SKC facilitates strategic conversations that are interactive, rooted, and, dare-we-say, enjoyable. They help get you to where you need to be… even if you don’t know what your exact destination is yet.
Let us lead your organization through an SKC Clarity Session.
This interactive conversation process will help with strategic planning, board direction, and program ideation.
We’ll explore:
What is — setting the context and discussing the complexity
What if — identify new ideas and possibilities
What works — what is realistic, what achieves the best outcomes?
What next — how do we move forward?
The discussions will be realistic, rooted in the complexity of our world, and avoid simplistic solutions.
SKC has developed a set of sequential strategic conversation tools to help you have the discussions you need to clarify your goals, plans, and aspirations.
The sessions can be one to three days long. (Half-day sessions are available as well, but are limited in the depth they can explore.) These conversations are lively, interactive, and often old school (flipcharts, breakout groups, unique in-person tools, etc.).
We take a human-first approach. A.I. can do many things, but it can’t:
Read a room
Navigate organizational politics
Facilitate complex discussions
Make nuanced judgment calls
Sean Kelly and SKC associates will guide you through ‘6 Cs’, six sequential discussion areas with tailored activities to focus the conversations on:
Context. Conjecture. Constraints. Choices. Connections. Convergence.
The sessions use our own unique discussion tools, such as:
S.A.G.E. conversations: Situate. Articulate. Generate. Engage.
C.O.I.N. exercise: Constraints. Opportunities. Improvements. New ideas.

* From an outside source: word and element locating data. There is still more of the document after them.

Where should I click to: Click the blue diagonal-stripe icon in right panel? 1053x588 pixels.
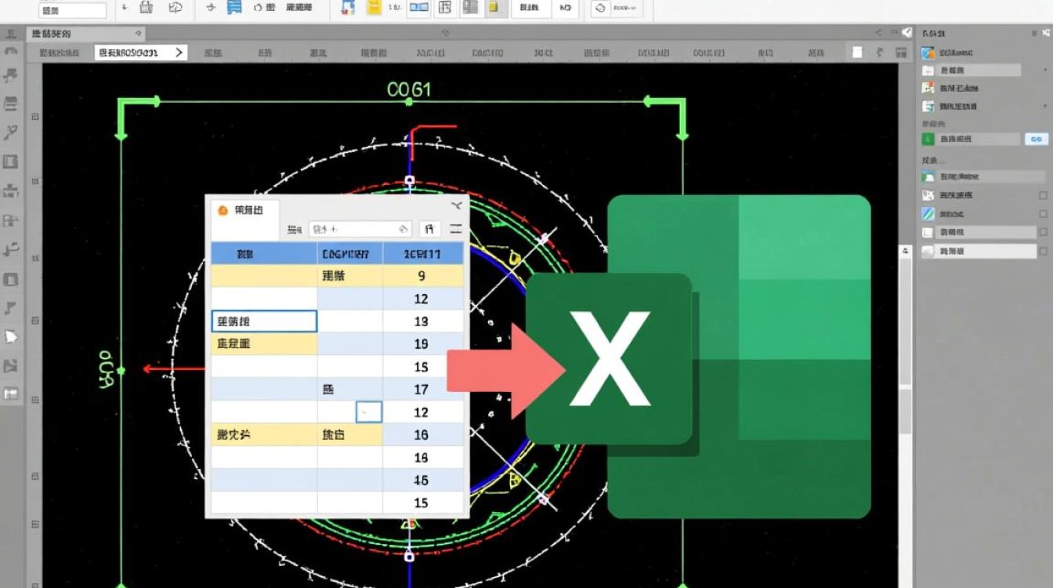[928, 213]
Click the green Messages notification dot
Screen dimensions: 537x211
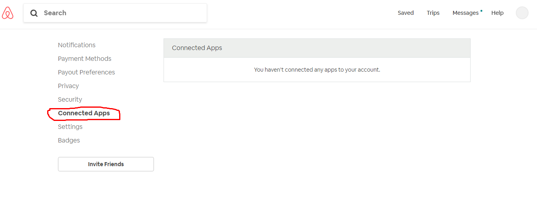tap(481, 11)
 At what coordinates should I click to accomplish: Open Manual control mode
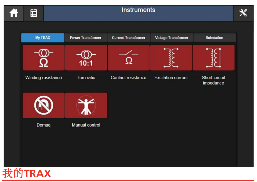coord(86,105)
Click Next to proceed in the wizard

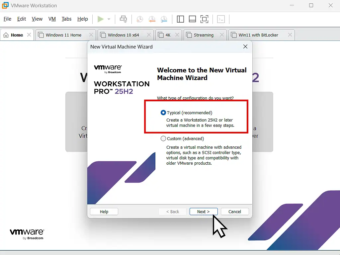click(203, 212)
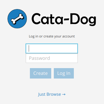This screenshot has width=104, height=104.
Task: Click the white bone inside the logo
Action: pos(17,19)
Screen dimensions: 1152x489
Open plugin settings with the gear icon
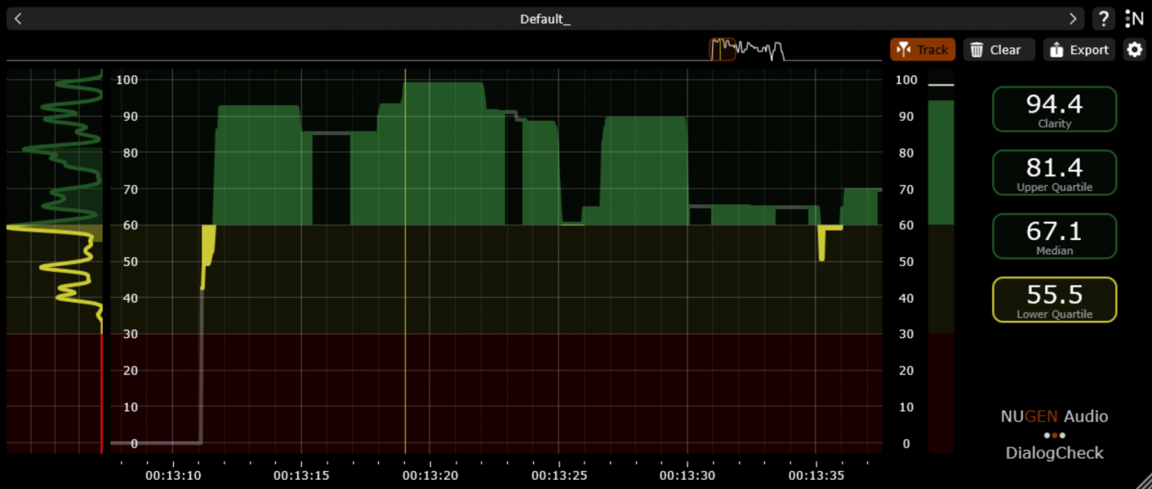click(x=1135, y=50)
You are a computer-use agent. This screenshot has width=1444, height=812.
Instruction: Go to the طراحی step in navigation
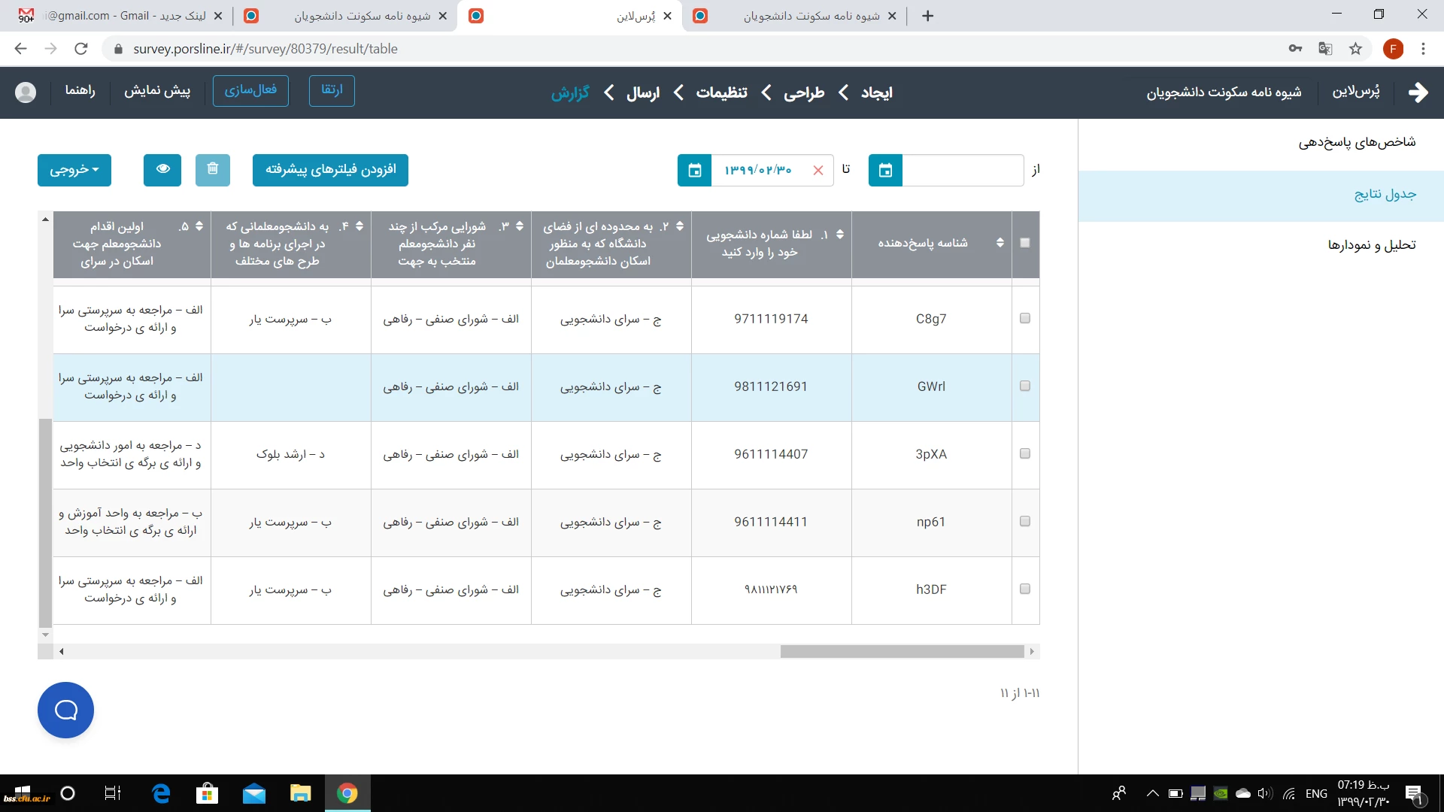pos(804,92)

(Yeah, we like mnemonic devices! They help give structure and form to the discussions.)
3-N’s exercise: What are you doing for Nostalgic reasons? What is Noteworthy? Where are you a No-Show?
We are also experienced in using other traditional strategic planning tools such as SWOT, PESTEL, Problem & Solutions Tree analysis, Parallel Thinking, NOISE analysis, etc.
Guiding principles for our strategic conversations:
It’s better to have rough answers to the right questions than detailed answers to the wrong questions.
Context is usually as important as content. Insight before solutions.
Strategy is the journey, but complexity is the terrain.
We want to engage multiple perspectives, not just multiple people.
It’s ok to be messy, not have the right words, and make mistakes.
Assume we’re all coming from a place of good intentions. Let’s offer some grace to each other, and ourselves.
Be respectful and allow all voices to have their say. Respect each other, respect time.
It’s ok to disagree. Don’t rush past tension — embrace depth over speed.
Acknowledge the ‘curse of knowledge’ — as you become more informed you forget what it’s like to not know what you know.
Embrace an asset-based not deficiencies-oriented approach. Be driven by possibilities, and focus on what’s present, not necessarily what’s missing.